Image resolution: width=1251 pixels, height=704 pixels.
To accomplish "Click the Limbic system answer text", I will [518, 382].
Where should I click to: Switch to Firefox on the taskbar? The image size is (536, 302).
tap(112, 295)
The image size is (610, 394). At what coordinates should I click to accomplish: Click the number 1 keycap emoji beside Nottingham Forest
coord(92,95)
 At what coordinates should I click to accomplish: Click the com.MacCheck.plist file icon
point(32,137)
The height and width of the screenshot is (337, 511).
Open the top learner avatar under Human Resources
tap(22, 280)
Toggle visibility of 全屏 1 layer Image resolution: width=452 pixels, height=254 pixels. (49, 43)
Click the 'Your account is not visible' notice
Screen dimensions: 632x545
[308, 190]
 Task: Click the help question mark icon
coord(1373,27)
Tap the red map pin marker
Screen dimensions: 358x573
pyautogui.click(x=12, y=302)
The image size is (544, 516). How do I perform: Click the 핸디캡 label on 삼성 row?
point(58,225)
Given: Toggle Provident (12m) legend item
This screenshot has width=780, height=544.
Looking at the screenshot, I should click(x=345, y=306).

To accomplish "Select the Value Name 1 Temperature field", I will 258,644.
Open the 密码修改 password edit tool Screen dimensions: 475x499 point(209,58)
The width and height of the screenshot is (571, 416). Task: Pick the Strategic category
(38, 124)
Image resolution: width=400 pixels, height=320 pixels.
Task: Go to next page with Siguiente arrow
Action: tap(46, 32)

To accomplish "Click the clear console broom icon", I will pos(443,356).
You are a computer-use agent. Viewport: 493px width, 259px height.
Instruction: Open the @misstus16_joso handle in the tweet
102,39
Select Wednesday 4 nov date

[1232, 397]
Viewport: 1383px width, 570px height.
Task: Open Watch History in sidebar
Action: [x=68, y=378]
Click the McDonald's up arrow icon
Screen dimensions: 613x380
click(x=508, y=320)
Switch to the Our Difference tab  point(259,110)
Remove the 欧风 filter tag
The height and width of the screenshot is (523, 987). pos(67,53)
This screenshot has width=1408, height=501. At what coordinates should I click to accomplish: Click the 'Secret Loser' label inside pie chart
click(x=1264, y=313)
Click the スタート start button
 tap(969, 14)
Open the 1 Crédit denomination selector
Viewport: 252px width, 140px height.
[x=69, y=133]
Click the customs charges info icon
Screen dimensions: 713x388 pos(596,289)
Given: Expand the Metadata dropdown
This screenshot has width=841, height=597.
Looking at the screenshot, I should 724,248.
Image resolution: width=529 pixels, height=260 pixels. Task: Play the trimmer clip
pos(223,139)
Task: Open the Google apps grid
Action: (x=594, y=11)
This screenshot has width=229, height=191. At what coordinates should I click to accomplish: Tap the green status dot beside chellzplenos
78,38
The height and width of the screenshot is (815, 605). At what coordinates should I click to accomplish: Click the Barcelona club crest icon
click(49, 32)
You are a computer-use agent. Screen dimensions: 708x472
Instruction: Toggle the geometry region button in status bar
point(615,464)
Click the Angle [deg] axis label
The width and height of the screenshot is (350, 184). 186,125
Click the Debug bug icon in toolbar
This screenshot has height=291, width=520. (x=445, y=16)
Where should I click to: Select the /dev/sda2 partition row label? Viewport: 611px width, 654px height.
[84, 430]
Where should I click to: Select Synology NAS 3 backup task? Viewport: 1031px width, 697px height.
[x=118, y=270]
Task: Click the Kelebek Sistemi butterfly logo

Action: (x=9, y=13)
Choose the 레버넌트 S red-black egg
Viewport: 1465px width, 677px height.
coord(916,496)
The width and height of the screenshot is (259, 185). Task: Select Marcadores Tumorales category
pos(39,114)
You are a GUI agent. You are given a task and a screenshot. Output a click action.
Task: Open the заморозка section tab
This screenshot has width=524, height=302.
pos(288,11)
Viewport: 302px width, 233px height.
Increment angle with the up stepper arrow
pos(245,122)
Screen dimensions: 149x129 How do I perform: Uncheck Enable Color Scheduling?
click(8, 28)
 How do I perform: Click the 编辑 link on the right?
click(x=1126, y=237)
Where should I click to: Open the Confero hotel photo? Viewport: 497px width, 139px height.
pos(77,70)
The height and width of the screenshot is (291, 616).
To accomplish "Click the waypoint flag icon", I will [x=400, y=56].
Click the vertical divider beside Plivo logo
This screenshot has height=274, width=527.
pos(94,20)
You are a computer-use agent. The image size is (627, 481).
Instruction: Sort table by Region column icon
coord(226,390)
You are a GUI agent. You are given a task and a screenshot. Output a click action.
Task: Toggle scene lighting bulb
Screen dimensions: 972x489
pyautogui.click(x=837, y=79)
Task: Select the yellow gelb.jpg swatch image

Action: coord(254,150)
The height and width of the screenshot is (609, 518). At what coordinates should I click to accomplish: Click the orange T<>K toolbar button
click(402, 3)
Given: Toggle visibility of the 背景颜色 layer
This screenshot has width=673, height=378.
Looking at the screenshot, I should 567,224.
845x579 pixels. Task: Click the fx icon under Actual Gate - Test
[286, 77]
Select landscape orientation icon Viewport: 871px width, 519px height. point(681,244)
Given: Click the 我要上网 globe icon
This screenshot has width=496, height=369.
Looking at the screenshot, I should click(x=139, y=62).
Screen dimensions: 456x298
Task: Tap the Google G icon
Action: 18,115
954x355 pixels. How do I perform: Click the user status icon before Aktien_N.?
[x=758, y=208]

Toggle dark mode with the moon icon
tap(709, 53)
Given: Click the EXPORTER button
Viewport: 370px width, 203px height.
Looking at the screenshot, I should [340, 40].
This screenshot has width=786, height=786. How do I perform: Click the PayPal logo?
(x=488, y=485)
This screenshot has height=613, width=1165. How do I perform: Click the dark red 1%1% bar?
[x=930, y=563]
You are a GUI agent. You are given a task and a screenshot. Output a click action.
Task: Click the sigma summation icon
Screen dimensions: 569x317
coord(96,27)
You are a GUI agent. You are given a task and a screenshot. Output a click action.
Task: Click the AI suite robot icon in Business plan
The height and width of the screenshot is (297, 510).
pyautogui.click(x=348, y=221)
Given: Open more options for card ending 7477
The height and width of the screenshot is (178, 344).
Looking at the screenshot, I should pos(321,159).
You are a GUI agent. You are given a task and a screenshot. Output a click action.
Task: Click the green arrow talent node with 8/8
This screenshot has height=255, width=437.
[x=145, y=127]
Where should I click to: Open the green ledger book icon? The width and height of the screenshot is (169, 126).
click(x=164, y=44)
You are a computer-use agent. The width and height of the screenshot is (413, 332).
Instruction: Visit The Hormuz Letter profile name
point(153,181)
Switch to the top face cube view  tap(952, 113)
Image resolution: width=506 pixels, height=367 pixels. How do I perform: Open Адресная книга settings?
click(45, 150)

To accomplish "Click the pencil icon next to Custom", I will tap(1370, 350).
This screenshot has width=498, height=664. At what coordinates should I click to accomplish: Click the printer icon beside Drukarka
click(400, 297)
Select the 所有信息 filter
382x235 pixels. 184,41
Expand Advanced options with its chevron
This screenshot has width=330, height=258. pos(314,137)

__________

If a line in the entries above has the word "visibility", copy it.

Toggle visibility of 全屏 1 layer Image resolution: width=452 pixels, height=254 pixels. (49, 43)
Given: Toggle visibility of the 背景颜色 layer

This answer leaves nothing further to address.